Эрик выбрался со своего места и прошагал назад к галерее для публики, не посмев взглянуть в сторону Джеймса. Джеймсу стало любопытно, слышал ли Эрик скрежет его зубов.
– Нет, ваша милость. Защита закончила опрос. – Гринвуду, похоже, не терпелось покончить со всем этим, и это показалось Джеймсу дурным предзнаменованием.
– Хорошо. Пусть прокурор огласит список предыдущих нарушений закона.
– Да, ваша милость. – Хансен живо поднялся. – Джеймс Майлс Стиплтон был ранее осужден дважды. Однажды за нарушение общественного порядка в нетрезвом, виде в тысяча девятьсот девяносто четвертом году и в другой раз за непристойное и агрессивное поведение в тысяча девятьсот девяносто шестом году. За первое нарушение на него был наложен штраф, а за второе – штраф и условное наказание.
– Но испытательный срок по его условному осуждению истек без нарушений? – спросил Твэйт с суровым выражением лица.
– Да, ваша милость.
– Посмотрим. – Хансен передал ему полицейские сводки, и Твэйт перелистал их, ничего не говоря, но плотно сжав губы. Капелька пота пробежала по спине Джеймса.
– Пусть подсудимый встанет.
Гринвуд вскочил и потянул за локоть Джеймса.
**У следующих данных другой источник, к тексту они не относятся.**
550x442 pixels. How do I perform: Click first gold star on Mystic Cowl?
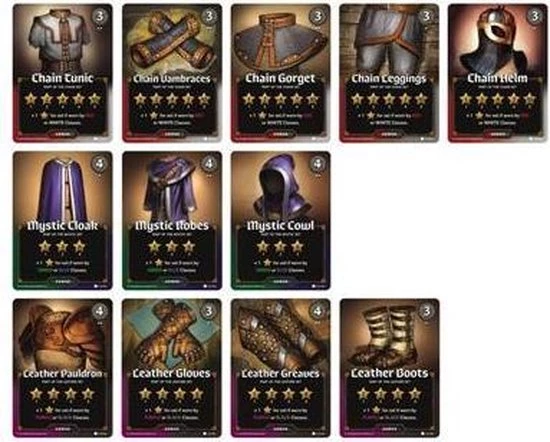pos(263,247)
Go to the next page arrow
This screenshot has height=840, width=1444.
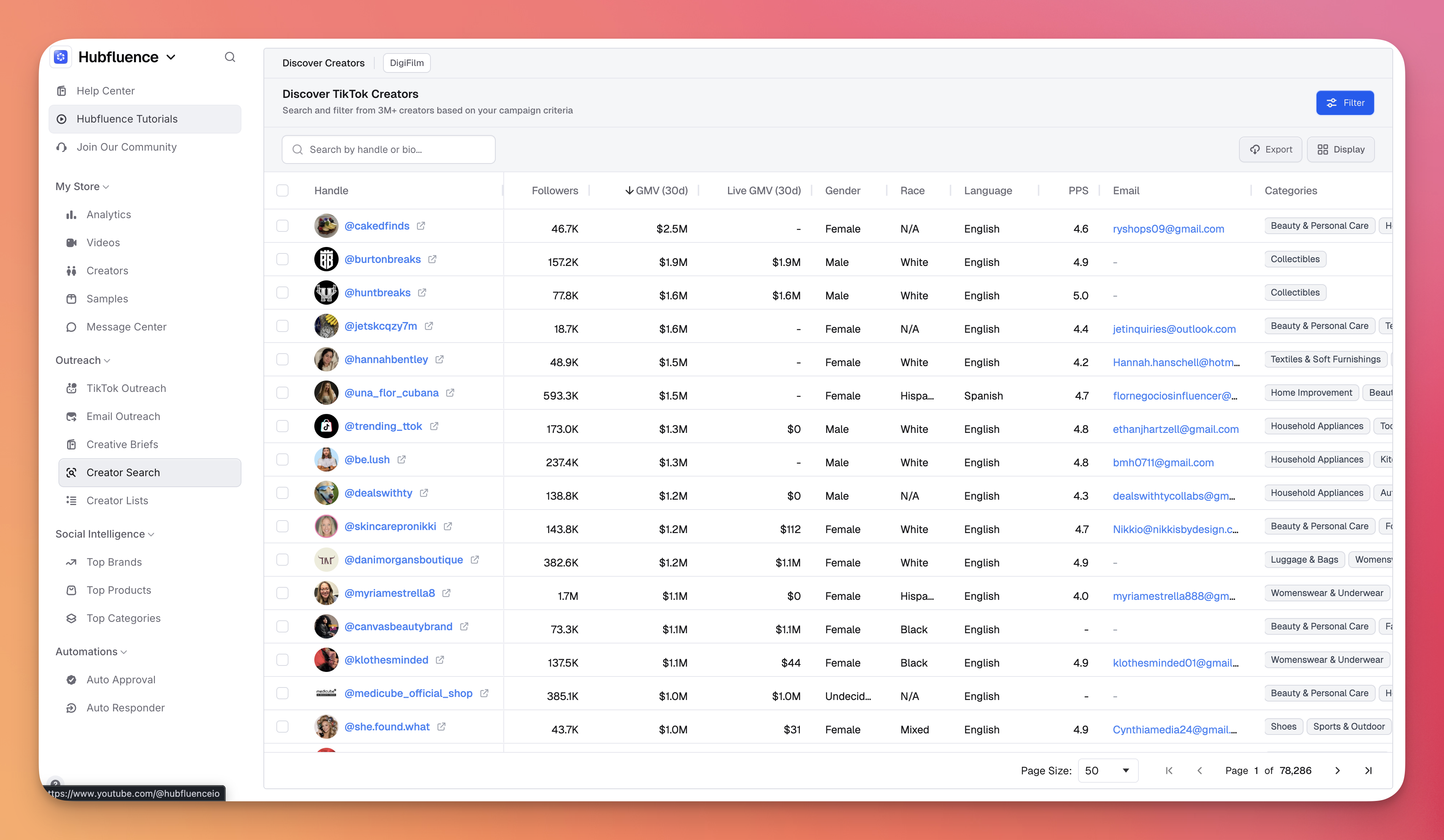coord(1337,770)
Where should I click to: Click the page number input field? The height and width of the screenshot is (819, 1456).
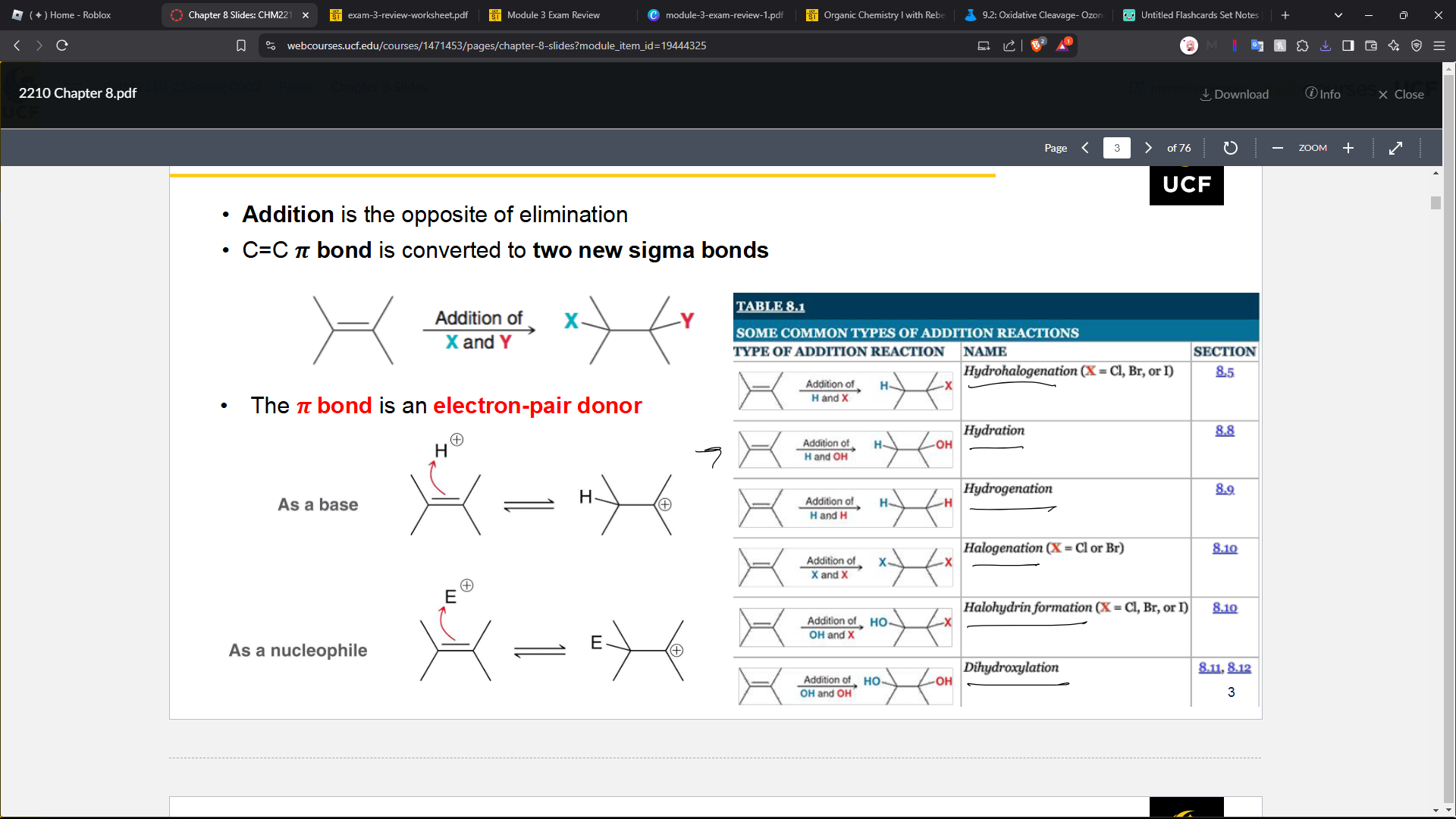point(1116,148)
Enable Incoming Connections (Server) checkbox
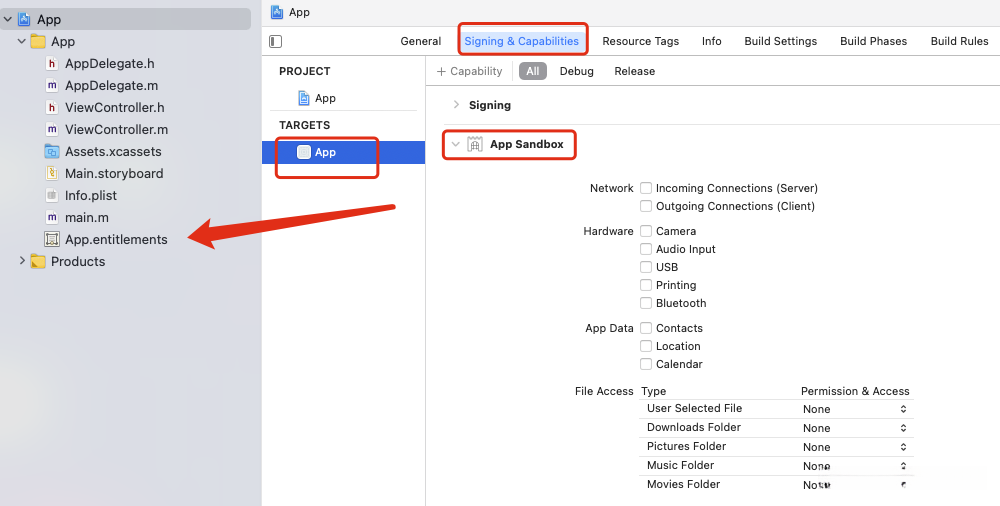The image size is (1000, 506). click(647, 188)
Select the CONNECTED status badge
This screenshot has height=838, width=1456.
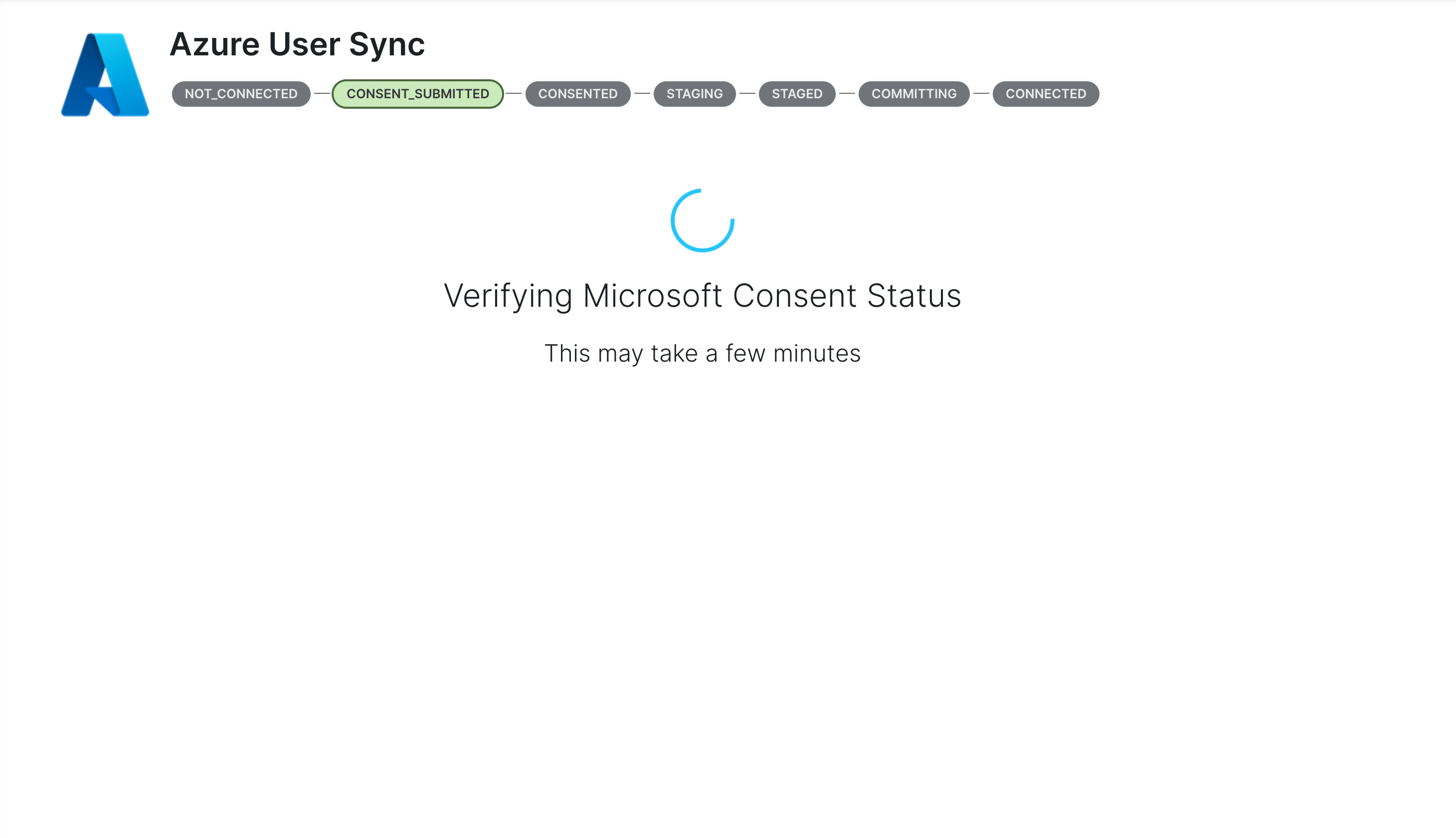coord(1046,94)
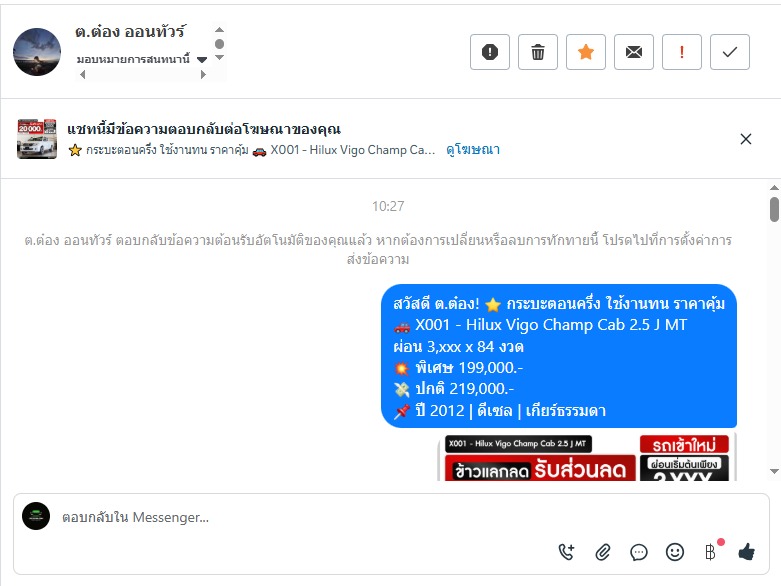Image resolution: width=781 pixels, height=586 pixels.
Task: Mark conversation unread with envelope icon
Action: pyautogui.click(x=634, y=52)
– Вы неотесанный невежа, мистер Стиплтон, – начал Твэйт. – Ваш друг это признал. Да, безобидный, добрый, приятный, нужно признать, но все же невоспитанный. Вам следует быть безмерно благодарным, что никто не пострадал от вашей безответственной выходки, потому что я могу гарантировать, вы отправились бы отсюда в тюрьму, будь в аварии пострадавшие. Но повезет ли вам так же в следующий раз? Я приговариваю вас к штрафу в размере пяти тысяч фунтов, к лишению водительских прав на срок не менее двух лет и к шести месяцам тюрьмы условно. На выплату штрафа вам дается тридцать дней. В случае неуплаты штрафа в срок вы отбудете вместо него тюремный срок. – Твэйт стукнул молоточком в знак окончания вынесения приговора.
Пять тысяч соверенов! Где же ему найти столько за тридцать дней?
– Мои поздравления, мистер Стиплтон! – Гринвуд явно спешил увести его подальше от Твэйта.
– С чем, Боже всемогущий?
– Ну, мы же избавили вас от тюрьмы, не так ли?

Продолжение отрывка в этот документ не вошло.